When it originated, the Investment Advisers Act of 1940 sought to create a clearer line between stockbrokers who were primarily in the business of selling securities (for commission), and investment advisers who provided ongoing advice (for a fee). In fact, the ’40 Act declares that anyone who is in the business of providing investment advice for compensation must register as such. Registered representatives of broker-dealers could be exempt, but only if they received no special compensation for advice and any advice they did provide was “solely incidental” to their brokerage services.
Yet as the financial services industry has evolved over the nearly-75-years since the ’40 Act was passed, the lines between brokers and investment advisers have blurred, culminating in the SEC’s proposal in 1999 that “Certain Broker-Dealers [Could Be] Deemed Not To Be Investment Advisers” and not be treated as receiving special compensation even though they were offering fee-based wrap accounts. Ultimately, though, the FPA sued the SEC on the basis that this exemption was broader than what Congress intended with the ’40 Act, and the courts agreed, vacating the rule in 2007.

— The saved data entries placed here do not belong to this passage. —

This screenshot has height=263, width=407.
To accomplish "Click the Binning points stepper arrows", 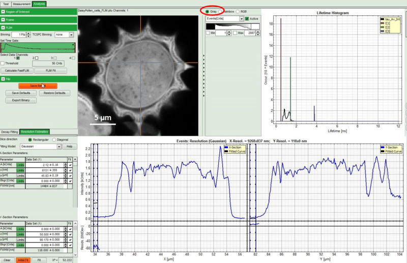I will click(29, 35).
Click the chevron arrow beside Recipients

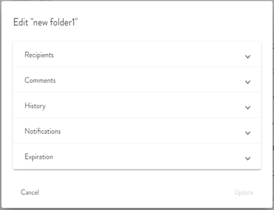click(248, 57)
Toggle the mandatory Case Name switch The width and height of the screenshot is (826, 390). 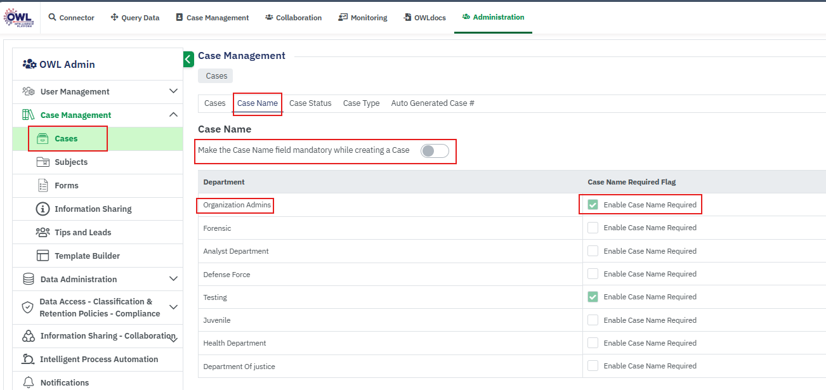click(x=435, y=150)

Yet ironically, when the Broker-Dealer exemption was vacated, so too was an expansion of the definition of “solely incidental” advice, including the recognition by the SEC that providing financial planning services, or holding out to the public as a financial planner, would mean the advice being provided was no longer solely incidental. Although these were merely clarifications of what constituted “solely incidental” advice, the end result is that the SEC has since allowed more and more brokers to hold out as financial planners and offer such services, without requiring them to register as investment advisers. In turn, this raises the question: with all of the fiduciary debate today, do we really need a new/different fiduciary standard for advice, or is the reality simply that the Financial Planning Coalition needs to lobby the SEC to finally step up and enforce the “solely incidental” rules as Congress originally wrote yet?